What does this sort of deep proteome coverage bring to your more applied, clinical research?

Well, we also use this analytical depth in clinical and biological research. In [a recent] Nature Methods paper we used the [isoelectric focusing, LC-MS/MS workflow] to discover targets of the ubiquitin-ligase Fbw7. Fbw7 is very important in cancer because it's a tumor suppressor, and in that paper we looked at what proteins are accumulating if you knocked out [Fbw7]. Then we used bioinformatics to identify a list of [Fbw7] targets, and then we validated NF-κB – which is a very central regulator – as a novel target for this ubiquitin ligase. Proteomics is a very nice way to look at ubiquitin-ligase targets since it's [a part of] protein-level regulation.

What are the implications of that paper's findings?

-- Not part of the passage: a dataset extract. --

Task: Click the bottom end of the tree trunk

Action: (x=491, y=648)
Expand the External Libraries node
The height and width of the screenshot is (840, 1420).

The broader significance is that it shows the use of quantitative proteomics in studying protein internal regulation, which is of course the whole ubiquitination system. So, in order to study that proteome-wide, or genome-wide, you need a method where you can cover the whole proteome and look at the effects of protein turnover.

But that particular paper has another interesting implication, and that is that Fbw7 has been shown to be mutated in myelomas and leukemia, and in those systems NF-κB is driving the cancer growth. So that particular protein could be [useful] in determining prognosis or selecting [myeloma or leukemia] patients [who are good candidates] for inhibiting the NF-κB signaling. Another thing is that the paper has a list of 100 other putative targets, with some very interesting proteins included there. It is one of the first proteome-wide evaluations of an E3 [ubiquitin] ligase, and it shows the sort of magnitude of regulation that these E3 ligases can have.

What other questions is your lab working on?

Another paper is more on the clinical side. It was published in Molecular & Cellular Proteomics, and there we looked at the gynecological cancers, mainly vulvar cancer. We looked at two different [types of cancers], cancers that are [human papillomavirus]-infected and those that are not, [and] about 50 percent of those cancers are [infected]. And it is quite well known what is driving the tumorigensis and development [in HPV-positive tumors], but in the HPV-negative tumors we need to find molecular targets for treatment. We did proteomics profiling to look at those, and we also looked at [cancers] that had good prognosis and bad prognosis, dividing them between relapsing and non-relapsing patients. We did a general in-depth proteomics profiling of that.

The other thing [the researchers found] in that paper is that we can generate such good proteomics data that we can do a thorough individual pathway activation analysis of each individual tumor based on the proteomics data. We don't rely on single markers; we look at the proteomics on a pathway level in each individual tumor and see if we can draw a general conclusion of pathways activated in bad prognosis versus good prognosis, or in HPV-infected tumors versus non-infected tumors.

We also have several ongoing projects — one, for instance … looking at endocrine therapy-resistant breast cancer. The other one that we are working on heavily is [a project] on neuroendocrine tumors and endocrine tumors, meaning thyroid cancer, for example, or neuroendocrine tumors in the midgut — that's the disease that killed Steve Jobs.

We're working on similarly trying to understand the molecular profile and landscape of those tumors, looking in depth at the proteomics and particularly looking at what determines the metastasis location and growth rate of those tumors. These tumors are quite slow growing, which is good in a sense because the patients live longer. But [it is] bad in the sense that it is very difficult to treat them since all our cancer treatments are hitting the fast-growing cells. These tumors just keep growing [slowly] and eventually the tumor will just eat up the patient inside. We need to find particular molecular targets for these diseases, and we can do that by proteomics screening.